▸ **Saved entries**:
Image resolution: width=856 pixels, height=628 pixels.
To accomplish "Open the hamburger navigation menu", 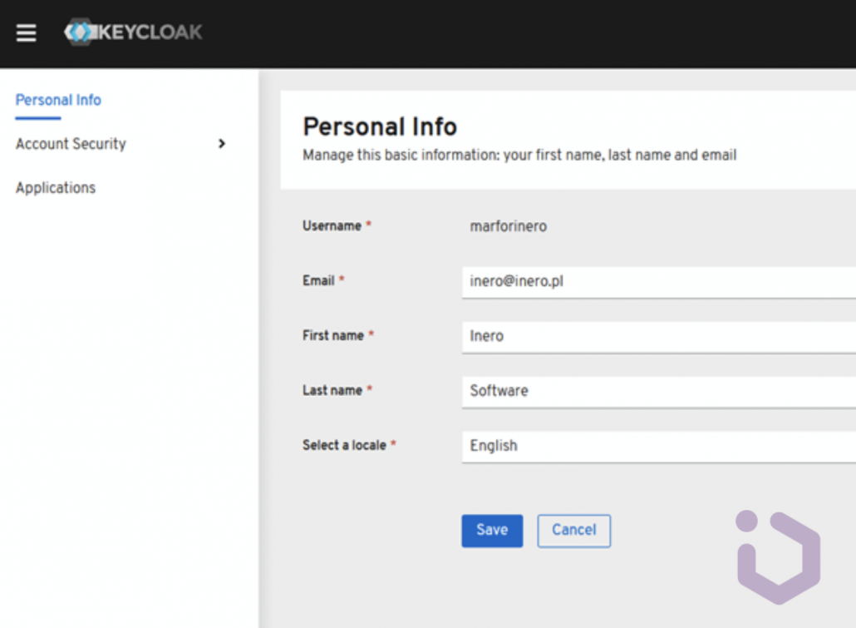I will 26,32.
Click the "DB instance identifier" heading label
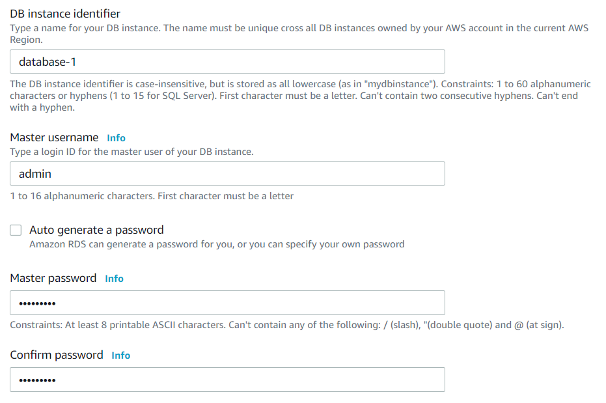Screen dimensions: 606x403 [65, 14]
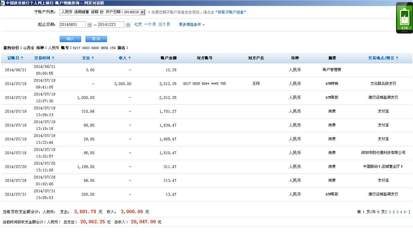This screenshot has width=413, height=239.
Task: Select the 一个月 quick date range
Action: point(150,25)
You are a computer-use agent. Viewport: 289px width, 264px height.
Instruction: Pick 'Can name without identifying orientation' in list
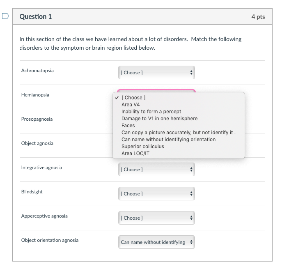click(168, 140)
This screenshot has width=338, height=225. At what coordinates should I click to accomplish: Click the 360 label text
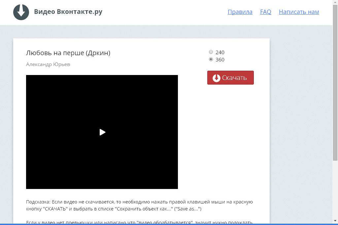pyautogui.click(x=220, y=60)
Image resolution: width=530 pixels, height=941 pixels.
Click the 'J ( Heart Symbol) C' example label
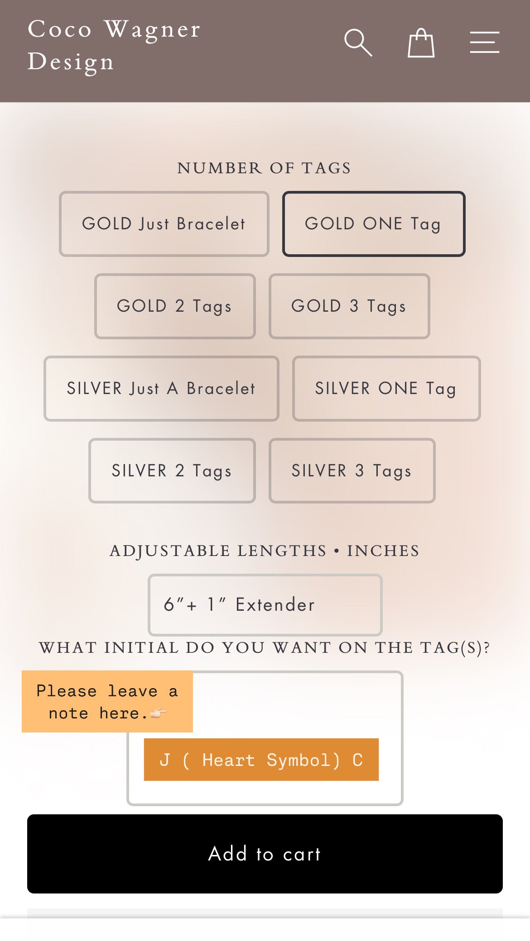(x=261, y=760)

▸ **Your instructions**: Exercise for the records above: copy only the lines from the one with "You are a computer-use" to the one with "Image resolution: width=530", both ends kept, and drop the pictures.

▸ **Answer box**:
You are a computer-use agent. Viewport: 289px width, 264px height.
Instruction: Pick 'Can name without identifying orientation' in list
click(168, 140)
This screenshot has width=338, height=225. At what coordinates should I click to accomplish: Click the 360 label text
pyautogui.click(x=220, y=60)
Image resolution: width=530 pixels, height=941 pixels.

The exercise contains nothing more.